QuantumSi’s Protein Sequencing Approach

I’ve previously written about QuantumSi’s DNA sequencing work. Recently, QuantumSi have been promoting their protein sequencing platform. This may be a device that incorporates both DNA and protein sequencing functionality [1]. In this post I’m going to take a look at one of their protein sequencing patents [0] and review the approach.

Expectation Management

Before we dig into the technical details, let’s review the approach at a high level, in the context of DNA sequencing.

The basic process used to sequence proteins can be briefly described as follows:

  1. Isolate single proteins
  2. Attach a label to the terminal amino acid, and detect the label.
  3. Remove a single terminal amino acid.
  4. Go to step 2 to identify the next amino acid.

At a high level is not unlike single molecule sequencing-by-synthesis, in that monomers are detected sequentially. The difference here being that rather than incorporating monomers, in this approach they are cleaved.

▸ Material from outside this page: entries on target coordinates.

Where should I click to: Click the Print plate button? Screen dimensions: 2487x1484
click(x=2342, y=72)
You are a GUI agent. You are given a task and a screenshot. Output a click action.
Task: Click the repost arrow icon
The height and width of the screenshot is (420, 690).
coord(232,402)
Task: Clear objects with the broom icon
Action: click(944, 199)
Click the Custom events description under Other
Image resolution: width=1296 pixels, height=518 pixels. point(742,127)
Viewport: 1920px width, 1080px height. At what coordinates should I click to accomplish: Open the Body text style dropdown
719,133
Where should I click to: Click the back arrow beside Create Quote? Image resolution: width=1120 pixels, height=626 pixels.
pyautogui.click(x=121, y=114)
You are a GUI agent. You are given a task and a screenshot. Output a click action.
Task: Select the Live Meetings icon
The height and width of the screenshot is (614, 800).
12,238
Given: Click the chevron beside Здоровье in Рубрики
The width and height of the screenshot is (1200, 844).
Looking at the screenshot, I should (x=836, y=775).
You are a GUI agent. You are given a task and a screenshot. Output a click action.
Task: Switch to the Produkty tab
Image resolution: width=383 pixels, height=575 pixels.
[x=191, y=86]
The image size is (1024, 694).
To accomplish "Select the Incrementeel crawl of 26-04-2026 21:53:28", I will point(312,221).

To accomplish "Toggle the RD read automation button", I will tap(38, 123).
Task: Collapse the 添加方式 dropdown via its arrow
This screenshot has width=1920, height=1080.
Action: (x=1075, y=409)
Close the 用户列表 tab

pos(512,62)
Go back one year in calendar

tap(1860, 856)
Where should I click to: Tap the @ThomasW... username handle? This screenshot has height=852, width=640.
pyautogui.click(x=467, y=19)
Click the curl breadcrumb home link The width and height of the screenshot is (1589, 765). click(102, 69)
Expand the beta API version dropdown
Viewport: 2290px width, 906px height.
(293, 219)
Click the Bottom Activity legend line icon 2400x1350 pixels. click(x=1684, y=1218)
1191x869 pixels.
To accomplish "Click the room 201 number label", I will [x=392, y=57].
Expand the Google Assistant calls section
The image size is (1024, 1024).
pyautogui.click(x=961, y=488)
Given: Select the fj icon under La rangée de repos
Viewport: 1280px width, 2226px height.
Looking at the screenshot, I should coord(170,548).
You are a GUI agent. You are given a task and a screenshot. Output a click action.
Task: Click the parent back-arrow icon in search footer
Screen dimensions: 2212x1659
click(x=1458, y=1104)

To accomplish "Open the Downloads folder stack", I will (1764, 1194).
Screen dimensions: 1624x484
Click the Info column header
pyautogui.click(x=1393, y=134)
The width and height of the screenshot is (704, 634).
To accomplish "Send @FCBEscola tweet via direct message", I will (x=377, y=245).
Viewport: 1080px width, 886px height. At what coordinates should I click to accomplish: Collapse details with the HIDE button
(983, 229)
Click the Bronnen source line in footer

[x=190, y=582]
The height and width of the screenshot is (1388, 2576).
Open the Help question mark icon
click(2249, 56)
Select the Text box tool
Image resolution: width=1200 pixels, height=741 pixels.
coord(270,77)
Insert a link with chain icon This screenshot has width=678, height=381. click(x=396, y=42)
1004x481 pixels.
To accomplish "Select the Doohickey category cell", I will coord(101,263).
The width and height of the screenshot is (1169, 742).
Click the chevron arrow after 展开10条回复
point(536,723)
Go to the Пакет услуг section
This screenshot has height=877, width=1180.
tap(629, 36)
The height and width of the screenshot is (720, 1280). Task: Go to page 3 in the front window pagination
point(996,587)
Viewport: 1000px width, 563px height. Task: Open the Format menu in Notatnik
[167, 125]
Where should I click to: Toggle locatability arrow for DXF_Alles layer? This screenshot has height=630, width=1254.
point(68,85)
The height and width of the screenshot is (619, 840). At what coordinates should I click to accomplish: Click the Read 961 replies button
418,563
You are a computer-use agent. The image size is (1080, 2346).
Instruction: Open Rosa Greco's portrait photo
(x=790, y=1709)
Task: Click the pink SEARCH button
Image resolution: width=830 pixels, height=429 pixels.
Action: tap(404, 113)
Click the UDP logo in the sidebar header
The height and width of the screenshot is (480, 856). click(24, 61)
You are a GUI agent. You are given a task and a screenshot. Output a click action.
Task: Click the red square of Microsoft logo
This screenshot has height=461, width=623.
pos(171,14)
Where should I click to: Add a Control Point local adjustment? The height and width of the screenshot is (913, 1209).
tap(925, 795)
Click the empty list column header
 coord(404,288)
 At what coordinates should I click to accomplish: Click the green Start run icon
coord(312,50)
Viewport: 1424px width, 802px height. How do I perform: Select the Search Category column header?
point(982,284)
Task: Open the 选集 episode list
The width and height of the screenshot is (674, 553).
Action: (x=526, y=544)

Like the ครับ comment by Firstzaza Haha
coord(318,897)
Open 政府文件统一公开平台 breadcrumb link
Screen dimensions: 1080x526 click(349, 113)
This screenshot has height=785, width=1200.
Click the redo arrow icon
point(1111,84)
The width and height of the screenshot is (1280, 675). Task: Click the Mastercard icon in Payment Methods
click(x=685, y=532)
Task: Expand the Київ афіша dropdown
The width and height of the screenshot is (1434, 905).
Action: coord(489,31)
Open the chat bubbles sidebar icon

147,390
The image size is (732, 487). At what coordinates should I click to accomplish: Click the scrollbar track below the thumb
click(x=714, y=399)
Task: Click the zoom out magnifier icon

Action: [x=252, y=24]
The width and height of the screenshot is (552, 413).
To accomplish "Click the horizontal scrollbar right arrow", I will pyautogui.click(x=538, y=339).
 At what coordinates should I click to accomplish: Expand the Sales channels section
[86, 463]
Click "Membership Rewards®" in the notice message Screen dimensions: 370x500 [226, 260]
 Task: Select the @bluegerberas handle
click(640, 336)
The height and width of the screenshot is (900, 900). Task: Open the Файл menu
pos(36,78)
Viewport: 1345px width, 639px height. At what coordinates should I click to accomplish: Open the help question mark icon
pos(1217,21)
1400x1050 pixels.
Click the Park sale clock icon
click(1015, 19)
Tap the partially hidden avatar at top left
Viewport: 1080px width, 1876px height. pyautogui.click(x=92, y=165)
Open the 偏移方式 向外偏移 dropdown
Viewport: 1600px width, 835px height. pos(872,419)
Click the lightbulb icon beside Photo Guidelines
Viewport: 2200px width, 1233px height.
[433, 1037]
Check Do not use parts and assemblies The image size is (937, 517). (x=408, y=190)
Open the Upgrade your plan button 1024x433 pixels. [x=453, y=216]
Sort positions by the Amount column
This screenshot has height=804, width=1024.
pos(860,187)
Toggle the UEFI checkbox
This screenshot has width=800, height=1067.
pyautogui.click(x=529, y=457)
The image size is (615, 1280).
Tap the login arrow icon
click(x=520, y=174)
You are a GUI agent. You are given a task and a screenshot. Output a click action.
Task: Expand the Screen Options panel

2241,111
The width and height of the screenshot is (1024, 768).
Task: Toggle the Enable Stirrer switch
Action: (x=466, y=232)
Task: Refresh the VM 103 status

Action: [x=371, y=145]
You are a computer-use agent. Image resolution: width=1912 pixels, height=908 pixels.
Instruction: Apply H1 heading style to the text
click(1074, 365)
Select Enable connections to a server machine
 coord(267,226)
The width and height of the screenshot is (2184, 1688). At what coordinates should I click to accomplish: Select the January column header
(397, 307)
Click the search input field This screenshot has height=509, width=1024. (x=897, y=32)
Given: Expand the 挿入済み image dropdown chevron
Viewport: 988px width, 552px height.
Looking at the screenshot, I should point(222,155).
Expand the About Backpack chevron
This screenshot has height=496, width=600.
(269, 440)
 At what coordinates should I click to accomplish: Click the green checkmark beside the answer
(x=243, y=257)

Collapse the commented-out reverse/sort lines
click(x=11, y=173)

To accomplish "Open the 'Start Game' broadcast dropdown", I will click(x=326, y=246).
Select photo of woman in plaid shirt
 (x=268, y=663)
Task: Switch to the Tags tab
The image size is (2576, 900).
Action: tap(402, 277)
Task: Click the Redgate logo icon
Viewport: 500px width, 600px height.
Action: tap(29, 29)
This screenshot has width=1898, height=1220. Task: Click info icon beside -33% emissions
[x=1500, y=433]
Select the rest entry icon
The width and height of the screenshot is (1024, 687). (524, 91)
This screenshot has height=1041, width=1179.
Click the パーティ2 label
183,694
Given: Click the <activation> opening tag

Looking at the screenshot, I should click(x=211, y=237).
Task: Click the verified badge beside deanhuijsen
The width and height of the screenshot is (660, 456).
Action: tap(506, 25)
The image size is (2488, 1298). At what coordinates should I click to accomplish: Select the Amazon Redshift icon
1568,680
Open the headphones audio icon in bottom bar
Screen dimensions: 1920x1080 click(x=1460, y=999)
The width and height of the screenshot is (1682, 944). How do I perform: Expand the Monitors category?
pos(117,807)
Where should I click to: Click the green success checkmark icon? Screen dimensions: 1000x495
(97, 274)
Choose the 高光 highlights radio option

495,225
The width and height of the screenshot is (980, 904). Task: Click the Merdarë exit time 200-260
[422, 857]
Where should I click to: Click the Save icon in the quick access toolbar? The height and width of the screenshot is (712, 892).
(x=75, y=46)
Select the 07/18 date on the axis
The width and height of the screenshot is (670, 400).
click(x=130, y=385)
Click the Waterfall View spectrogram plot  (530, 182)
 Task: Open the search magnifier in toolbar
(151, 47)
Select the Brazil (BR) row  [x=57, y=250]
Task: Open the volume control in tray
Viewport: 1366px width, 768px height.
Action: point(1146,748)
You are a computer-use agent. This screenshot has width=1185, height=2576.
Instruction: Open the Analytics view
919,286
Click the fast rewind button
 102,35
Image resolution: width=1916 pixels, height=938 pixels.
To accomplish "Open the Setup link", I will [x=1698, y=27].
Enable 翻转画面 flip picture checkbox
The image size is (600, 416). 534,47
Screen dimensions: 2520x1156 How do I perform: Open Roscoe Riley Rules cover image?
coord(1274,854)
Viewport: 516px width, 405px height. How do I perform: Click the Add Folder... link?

While the basic process is similar to DNA sequencing, building the machinery to sequence proteins is far more complex. In DNA sequencing we have a bunch of tool (proteins) developed by nature which we can harness to develop sequencing approaches.

DNA’s complementary nature provides a simple approach to both amplifying polymers and introducing labels. We have a vast array of proteins that incorporate nucleotides, degrade nucleotides, and modify DNA sequences. For the most part, none of this machinery exists when working with proteins.

As we can’t amplify proteins, we are stuck with single molecule approaches. From DNA sequencing, we’ve seen that this alone limits our accuracy, and in general single molecule approaches have an error rate of >10% whereas amplified approaches (Illumina) have error rates significantly less than 1%.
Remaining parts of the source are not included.